Practical Scope Decision-Making
Once hypotheses are defined, the next task is setting scope. Decisions about what to include and what to exclude need to be made based on criteria, not on emotion or organizational politics.
The most practical decision criterion is: "Does this feature directly affect the validation of the core hypothesis?" If yes, it stays in scope. If no, it moves to a later phase. Applying this question to every candidate feature provides a mechanical way to narrow scope.
Next, ask: "Is there an alternative?" A feature that requires a management interface might be replaceable in the early stages with a spreadsheet or a manual operation. Something being "not automated" is not a defect in an MVP — it is a deliberate choice to reduce development cost and accelerate learning.
Scope decisions require stakeholder agreement. The most effective tool here is a visual priority map. List all candidate features and place them on a two-axis map: "impact on core hypothesis validation" against "development cost." Start with high-impact, low-cost items and explicitly label low-impact items as "Phase 2 and beyond."
Creating this map allows the question "why isn't this feature included?" to be answered with grounded reasoning rather than subjective judgment. Saying "it doesn't affect core hypothesis validation, so it is deferred to Phase 2" rather than "we don't need it" is what earns stakeholder alignment.
In the process of agreeing on scope between client and contractor, this framework is equally effective. Repeatedly asking "is this feature necessary for Phase 1 hypothesis validation?" throughout requirements definition reduces late-stage change requests and improves project predictability.

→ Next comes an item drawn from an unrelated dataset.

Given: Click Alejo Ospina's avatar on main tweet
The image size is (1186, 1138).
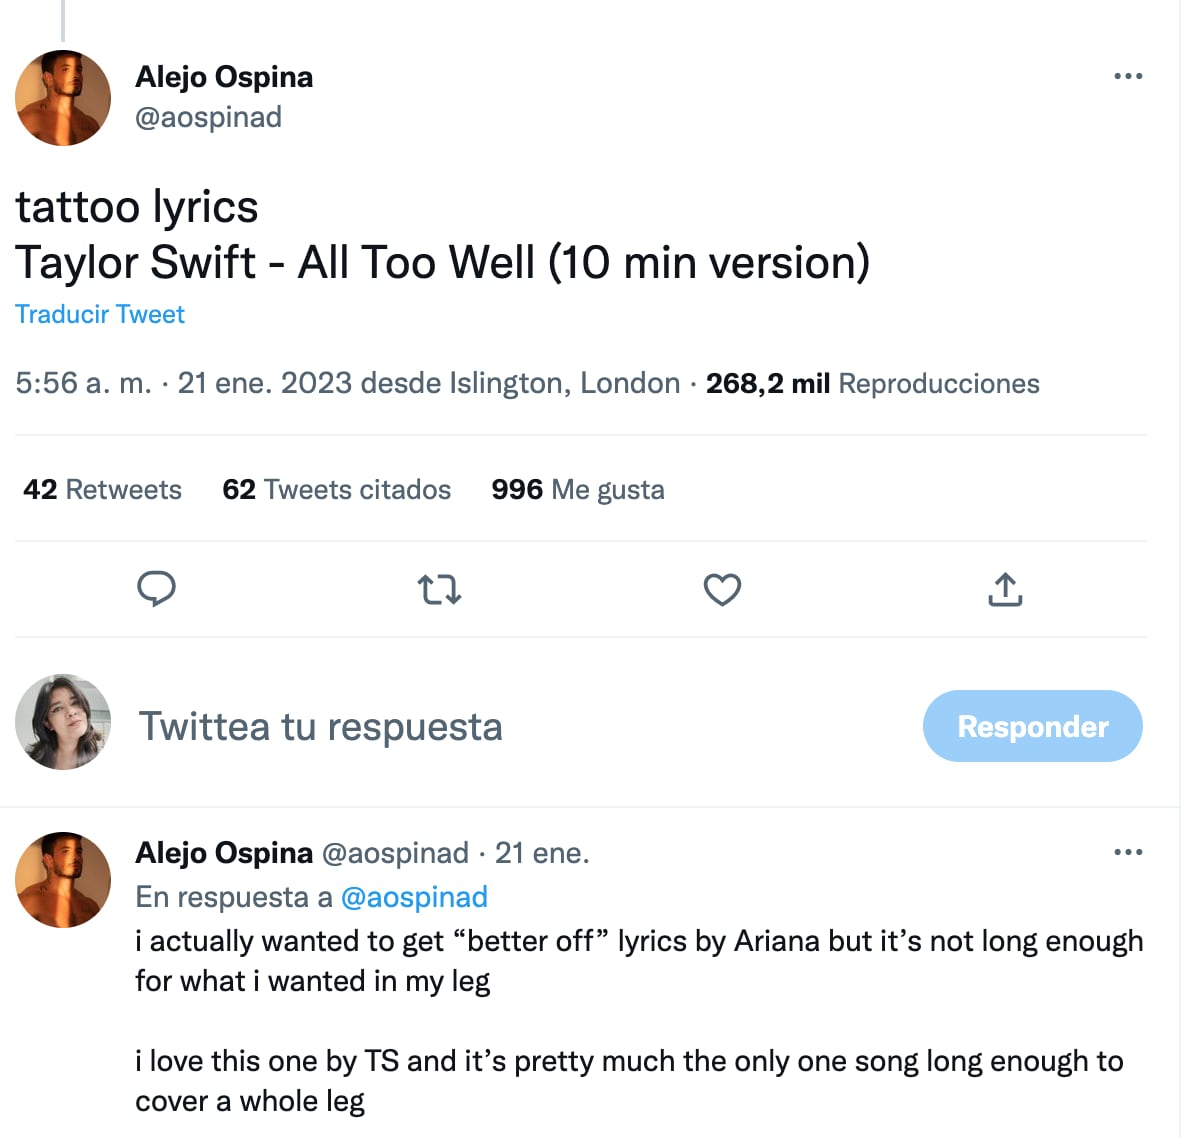Looking at the screenshot, I should [63, 98].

From MVP to the Next Phase — Reading Validation Results
After launching the MVP, the most important work is measurement design. Before launch, you need to define: "What outcome would tell us the hypothesis is correct?" Without this definition, confirmation bias kicks in and teams tend to see favorable data as proof that things are working.
Success criteria should be set as concrete numbers. Not "users engaged with it" but "40% or more of users logged in three or more times within 30 days." Agreeing on this criterion with stakeholders before launch ensures that evaluation remains objective.
Post-validation decisions fall into three broad patterns.
Persevere: The hypothesis is largely correct and metrics exceed targets. Continue in the same direction and advance to the next phase.
Pivot: Part of the hypothesis was wrong and the direction needs correction. Identify specifically which layer needs changing — the target customer, the problem definition, the value proposition — and enter the next validation cycle with a refined hypothesis.
Kill: The foundational hypothesis has collapsed and continued investment is untenable. Killing a product is not a failure; it is a learning outcome. Discovering the mistake early frees resources to concentrate on better opportunities.
In practice, the kill decision is the hardest. The psychological effect of sunk costs — having already invested in development — delays the decision to stop. However, establishing success criteria before the MVP launches makes it significantly easier to treat this decision logically rather than emotionally.
An MVP is not a destination; it is the starting point of a learning cycle. The essential value of MVP thinking is not to arrive at a finished product in a single attempt, but to run the cycle of "form hypothesis → validate with minimum effort → learn → form the next hypothesis" as quickly as possible. Building everything in is an attempt to complete this cycle in a single round, and that is precisely where the trap lies.
References
- Eric Ries, The Lean Startup: How Today's Entrepreneurs Use Continuous Innovation to Create Radically Successful Businesses, Crown Business, 2011.